Search This Blog

Thursday, December 11, 2025

The Odds (and Rocks) are Stacked Against Hellbenders

Earlier this year, rangers at Great Smoky Mountains National Park, which straddles North Carolina and Tennessee, reported finding a hellbender which had been killed by a fallen rock.  This animal's death wasn't exactly natural causes, though - the rock which had crushed it was part of a stack made by park visitors in a stream, for... reasons?  The Park responded by issuing a statement/making social media posts requesting visitors not do such things in the future.

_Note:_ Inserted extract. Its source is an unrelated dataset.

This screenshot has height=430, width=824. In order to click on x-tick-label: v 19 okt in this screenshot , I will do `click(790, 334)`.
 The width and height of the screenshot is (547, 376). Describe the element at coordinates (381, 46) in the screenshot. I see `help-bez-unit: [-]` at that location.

I very much doubt that the people who made the rock stack intended any harm.  I like to think that, if they knew what would happen, they wouldn't have done it.  People do stuff like this all the time as a sort of self-expression or creativity, a way of saying "I was here," and there are ways to do that that are safe and fun and creative.  This just ended up not being one of those things.  It's understandable that this wasn't on everyone's radar, but now that it is, it should be a "Well, now we know, let's not do that" lesson.

What blows my mind is the response from so much of the public.  Claims that its their God-given right to stack rocks.  Refusal to believe that it matters at all - since rocks move naturally in, say, storms or floods, and we can't control that, there's no harm in stacking rocks ourselves.  Refusal to believe that hellbenders are actually rare ("We see them all the time, everywhere, we just call them mudpuppies" - nope, different animal.  Also not okay to crush less-endangered animals with rocks).


I think of all the zoos working so hard to restore hellbenders to the wild, just to loose them because someone wants to make a cool rockstack for an instragram post (yeah, I wish I could convince myself that this was just kids playing).

The infuriating truth is that so many people take immediate umbrage to even the kindest of suggestions that they do something slightly differently, like "How dare you tell me what to do, you're not the boss of me!"  The saga of the squashed hellbender reminds me of a saying that I heard long ago.  We know what needs to happen to save virtually every species from extinction.  We know how to do it.  The problem is, most of it involves changing human behavior - and that's something we've never figured out how to do.